Ben Nevis 21 1992 Signatory Vintage Sherry Butt #2313

A friend tipped me off to a stash of dusty Ben Nevis bottled way back in 2013.  Still hanging around in 2021. After Ben Nevis restarted operations in the very late 1980s the style changed a bit over the first few years. I’ve previous reviewed a 1991 release in sherry at cask strength, which had a very earthy and not necessarily easy going style. From 1992 through 1995 there were fewer independent releases before the huge number of casks released in 1996. This should show a bit of insight into the progression.

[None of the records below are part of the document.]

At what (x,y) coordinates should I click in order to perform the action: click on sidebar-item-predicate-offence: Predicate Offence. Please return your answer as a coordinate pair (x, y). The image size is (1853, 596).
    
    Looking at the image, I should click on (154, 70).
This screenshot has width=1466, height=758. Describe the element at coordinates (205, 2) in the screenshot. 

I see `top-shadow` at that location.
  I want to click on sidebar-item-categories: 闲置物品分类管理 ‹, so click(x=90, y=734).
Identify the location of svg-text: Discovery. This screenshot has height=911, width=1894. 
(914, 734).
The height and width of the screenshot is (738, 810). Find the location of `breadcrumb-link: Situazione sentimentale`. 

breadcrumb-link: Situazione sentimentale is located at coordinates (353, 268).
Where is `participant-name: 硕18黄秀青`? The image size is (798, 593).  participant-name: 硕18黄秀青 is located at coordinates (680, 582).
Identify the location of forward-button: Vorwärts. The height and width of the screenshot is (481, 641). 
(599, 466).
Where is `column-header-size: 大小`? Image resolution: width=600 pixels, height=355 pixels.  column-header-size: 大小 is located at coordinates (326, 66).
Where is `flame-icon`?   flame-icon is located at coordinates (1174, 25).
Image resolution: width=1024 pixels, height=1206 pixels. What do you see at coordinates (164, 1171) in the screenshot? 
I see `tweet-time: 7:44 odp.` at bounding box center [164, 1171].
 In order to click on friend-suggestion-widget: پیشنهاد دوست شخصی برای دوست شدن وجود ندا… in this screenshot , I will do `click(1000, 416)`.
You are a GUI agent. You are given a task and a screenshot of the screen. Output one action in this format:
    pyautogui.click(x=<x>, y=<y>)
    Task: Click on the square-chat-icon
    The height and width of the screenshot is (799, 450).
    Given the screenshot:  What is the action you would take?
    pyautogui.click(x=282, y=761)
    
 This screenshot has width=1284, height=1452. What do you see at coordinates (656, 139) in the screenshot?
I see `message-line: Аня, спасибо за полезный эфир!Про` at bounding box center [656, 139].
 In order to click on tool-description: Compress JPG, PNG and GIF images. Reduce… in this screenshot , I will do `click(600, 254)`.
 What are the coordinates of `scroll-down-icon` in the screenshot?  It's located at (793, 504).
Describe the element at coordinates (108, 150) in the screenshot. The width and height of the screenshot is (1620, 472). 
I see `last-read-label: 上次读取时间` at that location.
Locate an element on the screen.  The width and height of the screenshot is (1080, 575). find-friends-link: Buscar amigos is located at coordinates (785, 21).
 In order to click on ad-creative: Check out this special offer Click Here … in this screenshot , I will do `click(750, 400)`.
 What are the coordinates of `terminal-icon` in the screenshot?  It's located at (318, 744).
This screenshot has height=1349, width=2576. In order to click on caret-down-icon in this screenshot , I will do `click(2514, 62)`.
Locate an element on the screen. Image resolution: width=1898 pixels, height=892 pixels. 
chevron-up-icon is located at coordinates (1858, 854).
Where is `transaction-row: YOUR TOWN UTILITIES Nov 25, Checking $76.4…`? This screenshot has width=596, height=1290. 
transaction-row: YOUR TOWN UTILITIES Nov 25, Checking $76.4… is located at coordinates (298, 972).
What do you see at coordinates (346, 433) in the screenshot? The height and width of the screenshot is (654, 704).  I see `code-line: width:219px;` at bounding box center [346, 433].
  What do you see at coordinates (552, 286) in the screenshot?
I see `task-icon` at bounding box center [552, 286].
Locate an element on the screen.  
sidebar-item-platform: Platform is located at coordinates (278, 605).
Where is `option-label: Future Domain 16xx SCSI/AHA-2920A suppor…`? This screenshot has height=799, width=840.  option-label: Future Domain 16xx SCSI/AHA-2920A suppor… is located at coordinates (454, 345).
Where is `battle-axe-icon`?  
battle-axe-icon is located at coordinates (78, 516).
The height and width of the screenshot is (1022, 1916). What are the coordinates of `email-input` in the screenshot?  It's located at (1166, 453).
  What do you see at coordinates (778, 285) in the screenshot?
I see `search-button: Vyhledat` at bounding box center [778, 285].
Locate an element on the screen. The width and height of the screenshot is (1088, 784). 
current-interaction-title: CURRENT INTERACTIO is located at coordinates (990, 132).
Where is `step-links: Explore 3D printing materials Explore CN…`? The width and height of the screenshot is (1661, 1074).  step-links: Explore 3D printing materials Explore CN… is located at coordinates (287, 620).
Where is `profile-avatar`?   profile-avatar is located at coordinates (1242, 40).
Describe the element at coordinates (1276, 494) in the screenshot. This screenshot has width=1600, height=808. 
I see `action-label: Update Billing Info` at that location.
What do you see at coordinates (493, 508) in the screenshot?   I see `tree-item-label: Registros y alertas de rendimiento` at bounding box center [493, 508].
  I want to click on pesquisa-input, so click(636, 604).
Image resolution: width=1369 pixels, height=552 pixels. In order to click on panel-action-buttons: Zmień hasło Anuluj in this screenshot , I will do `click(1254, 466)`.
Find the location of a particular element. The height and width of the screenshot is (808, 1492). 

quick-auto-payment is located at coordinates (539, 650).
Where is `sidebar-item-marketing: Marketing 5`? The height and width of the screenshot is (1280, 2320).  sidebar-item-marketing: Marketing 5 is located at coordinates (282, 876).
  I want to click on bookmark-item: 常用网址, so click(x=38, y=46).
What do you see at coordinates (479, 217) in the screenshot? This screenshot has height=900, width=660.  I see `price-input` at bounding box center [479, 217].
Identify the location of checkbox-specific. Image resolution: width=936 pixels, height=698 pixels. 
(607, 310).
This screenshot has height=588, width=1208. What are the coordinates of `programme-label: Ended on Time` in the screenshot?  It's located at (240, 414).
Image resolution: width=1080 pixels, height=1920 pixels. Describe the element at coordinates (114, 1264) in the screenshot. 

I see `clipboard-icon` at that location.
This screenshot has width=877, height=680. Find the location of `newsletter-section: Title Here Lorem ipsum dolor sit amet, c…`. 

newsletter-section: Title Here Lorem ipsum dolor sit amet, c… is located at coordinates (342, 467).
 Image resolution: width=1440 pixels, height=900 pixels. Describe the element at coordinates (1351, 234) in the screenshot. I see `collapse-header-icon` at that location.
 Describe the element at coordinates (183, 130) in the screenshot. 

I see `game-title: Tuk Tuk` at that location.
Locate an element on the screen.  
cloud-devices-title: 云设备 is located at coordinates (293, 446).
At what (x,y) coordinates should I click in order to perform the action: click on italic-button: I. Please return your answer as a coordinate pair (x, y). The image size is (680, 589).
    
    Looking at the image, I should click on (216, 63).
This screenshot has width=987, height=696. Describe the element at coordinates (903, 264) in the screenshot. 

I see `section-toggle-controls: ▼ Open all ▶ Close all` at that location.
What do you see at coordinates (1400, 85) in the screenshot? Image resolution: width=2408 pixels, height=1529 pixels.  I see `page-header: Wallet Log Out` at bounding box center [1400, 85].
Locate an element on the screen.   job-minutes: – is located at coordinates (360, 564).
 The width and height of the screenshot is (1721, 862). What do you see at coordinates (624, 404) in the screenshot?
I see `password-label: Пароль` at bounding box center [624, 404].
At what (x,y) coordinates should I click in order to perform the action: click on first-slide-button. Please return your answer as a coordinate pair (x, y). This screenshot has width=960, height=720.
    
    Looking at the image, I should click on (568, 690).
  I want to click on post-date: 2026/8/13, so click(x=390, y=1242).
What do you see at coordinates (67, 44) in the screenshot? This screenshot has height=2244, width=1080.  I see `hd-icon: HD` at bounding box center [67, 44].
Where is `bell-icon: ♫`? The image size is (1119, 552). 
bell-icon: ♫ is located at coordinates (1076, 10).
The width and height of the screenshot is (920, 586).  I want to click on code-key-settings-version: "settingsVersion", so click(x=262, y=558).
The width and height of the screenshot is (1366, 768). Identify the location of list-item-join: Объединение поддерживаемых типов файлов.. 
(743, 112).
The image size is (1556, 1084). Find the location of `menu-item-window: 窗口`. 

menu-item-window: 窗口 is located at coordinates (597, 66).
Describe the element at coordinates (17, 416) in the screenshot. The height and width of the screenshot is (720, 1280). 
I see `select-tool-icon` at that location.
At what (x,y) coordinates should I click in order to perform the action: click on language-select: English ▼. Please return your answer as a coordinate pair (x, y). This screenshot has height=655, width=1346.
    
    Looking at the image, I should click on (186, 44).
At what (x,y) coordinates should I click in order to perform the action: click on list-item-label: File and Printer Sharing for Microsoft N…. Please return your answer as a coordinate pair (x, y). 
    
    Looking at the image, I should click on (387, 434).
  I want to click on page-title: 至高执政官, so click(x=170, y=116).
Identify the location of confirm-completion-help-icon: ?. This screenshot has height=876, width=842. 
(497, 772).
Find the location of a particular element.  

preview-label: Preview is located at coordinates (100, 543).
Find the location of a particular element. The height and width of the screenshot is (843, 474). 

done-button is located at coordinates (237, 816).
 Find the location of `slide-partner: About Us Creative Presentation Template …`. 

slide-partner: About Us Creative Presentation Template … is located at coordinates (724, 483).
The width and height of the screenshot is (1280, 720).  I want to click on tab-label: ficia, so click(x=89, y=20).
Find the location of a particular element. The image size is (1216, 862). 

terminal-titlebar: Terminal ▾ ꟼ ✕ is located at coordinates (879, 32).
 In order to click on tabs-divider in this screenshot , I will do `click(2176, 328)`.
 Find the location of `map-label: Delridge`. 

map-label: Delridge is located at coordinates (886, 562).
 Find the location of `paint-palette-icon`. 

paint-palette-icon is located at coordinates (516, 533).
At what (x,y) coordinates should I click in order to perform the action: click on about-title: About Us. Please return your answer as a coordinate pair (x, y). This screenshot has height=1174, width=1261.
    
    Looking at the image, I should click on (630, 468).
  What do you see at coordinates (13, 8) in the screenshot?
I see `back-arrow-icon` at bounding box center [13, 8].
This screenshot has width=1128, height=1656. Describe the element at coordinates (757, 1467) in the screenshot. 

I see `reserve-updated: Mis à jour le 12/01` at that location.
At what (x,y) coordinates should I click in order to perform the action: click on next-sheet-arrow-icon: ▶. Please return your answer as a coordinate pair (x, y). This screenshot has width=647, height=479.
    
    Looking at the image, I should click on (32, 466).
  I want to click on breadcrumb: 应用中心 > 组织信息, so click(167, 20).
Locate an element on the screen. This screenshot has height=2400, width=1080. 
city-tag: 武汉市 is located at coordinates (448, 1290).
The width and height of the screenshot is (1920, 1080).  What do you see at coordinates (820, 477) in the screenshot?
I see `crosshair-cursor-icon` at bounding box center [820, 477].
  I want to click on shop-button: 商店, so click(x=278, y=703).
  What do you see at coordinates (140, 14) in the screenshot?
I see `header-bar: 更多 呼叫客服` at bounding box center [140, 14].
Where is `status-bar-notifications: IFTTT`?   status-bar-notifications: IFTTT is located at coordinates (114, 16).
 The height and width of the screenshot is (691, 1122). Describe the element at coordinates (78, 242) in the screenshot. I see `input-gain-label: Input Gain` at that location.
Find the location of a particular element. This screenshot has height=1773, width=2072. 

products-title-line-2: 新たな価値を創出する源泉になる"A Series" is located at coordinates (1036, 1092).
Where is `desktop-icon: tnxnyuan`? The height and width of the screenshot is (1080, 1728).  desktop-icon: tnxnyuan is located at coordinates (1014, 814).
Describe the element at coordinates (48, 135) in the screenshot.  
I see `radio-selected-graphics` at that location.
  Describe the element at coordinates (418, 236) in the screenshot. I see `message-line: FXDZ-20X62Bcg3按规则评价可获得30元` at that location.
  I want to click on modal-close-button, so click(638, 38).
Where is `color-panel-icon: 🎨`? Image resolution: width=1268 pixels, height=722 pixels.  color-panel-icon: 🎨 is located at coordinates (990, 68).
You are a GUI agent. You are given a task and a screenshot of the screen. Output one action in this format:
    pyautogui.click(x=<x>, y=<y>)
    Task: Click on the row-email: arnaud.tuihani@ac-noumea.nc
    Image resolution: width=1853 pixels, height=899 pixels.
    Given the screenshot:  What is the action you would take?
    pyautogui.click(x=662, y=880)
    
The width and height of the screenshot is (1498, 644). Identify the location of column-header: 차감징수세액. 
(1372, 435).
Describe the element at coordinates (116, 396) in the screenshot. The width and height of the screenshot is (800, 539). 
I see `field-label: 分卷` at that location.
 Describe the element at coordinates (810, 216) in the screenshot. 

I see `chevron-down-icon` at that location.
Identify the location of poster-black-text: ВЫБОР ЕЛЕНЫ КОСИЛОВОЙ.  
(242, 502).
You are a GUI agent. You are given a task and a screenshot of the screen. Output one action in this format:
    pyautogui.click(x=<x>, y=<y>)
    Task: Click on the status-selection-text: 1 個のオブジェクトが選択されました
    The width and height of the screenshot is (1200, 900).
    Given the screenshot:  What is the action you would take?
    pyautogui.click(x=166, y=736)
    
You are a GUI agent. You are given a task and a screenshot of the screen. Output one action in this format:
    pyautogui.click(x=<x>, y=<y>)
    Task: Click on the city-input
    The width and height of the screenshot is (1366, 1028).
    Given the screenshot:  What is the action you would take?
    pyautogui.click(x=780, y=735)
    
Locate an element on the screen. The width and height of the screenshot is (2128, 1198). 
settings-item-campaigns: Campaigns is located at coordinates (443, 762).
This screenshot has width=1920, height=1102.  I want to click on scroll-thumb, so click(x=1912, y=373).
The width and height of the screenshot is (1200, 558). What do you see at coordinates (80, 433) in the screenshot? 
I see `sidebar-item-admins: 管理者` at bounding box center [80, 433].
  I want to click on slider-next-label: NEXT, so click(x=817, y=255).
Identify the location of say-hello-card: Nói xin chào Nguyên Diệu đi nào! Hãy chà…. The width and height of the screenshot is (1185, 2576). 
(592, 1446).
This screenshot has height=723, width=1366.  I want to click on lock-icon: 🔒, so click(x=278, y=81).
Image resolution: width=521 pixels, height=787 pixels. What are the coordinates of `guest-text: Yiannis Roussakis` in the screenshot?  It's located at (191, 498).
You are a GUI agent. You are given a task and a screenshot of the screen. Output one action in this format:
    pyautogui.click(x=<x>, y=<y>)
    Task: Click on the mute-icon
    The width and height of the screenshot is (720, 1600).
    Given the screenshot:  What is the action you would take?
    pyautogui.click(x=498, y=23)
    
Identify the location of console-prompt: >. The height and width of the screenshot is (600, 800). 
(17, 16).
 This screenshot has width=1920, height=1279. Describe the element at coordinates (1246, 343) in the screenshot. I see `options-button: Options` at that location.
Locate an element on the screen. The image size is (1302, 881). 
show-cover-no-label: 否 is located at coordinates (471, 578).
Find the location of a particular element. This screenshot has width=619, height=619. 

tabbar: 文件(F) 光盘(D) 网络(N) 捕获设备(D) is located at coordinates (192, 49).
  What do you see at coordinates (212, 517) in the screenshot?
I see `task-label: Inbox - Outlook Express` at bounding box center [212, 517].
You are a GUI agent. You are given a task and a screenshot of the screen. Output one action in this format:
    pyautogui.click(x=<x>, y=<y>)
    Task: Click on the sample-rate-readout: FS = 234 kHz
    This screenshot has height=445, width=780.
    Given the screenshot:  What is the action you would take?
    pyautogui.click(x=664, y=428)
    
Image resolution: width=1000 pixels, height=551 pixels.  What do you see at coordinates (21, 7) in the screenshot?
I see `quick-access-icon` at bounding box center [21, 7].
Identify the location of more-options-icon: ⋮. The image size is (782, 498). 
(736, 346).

Country/Region: Scotland/Highlands

Color: 1.2 chestnut/oloroso

ABV:  46%

Nose:  Rich dried figs, ale, sourdough, pineapple, guava, loam, bark mulch, cocoa, cinnamon, sour, sweet, earthy, vanilla, cream, peaty earth, unusual fermentation esters which aren’t floral, fruity or

Palate: Big picture – a dirty graham cracker.  Loam, ginger, raisin, fig, coffee grounds, black pepper, apple, vanilla, maple syrup, on the development now a bit floral in the palate, cinnamon, clove, orange peel and the tropical fruits come cha-cha-ing in with some dried pineapple, guava, litchi, dragonfruit

Finish: Fairly long at medium intensity thanks to the sherry cask.  Maple syrup, ginger, black tea, coffee grounds, apple, guava, dragonfruit, whipped cream

Rating: 89

Summary: You can see this progression from the really earthy 1991 character to this 1992 where it’s still a bit more spicy and earthy but the big tropical fruits are starting to become a bigger part of the picture to 1996 where it’s tropical fruit lead with the earthy brewer yeast signature still in the background.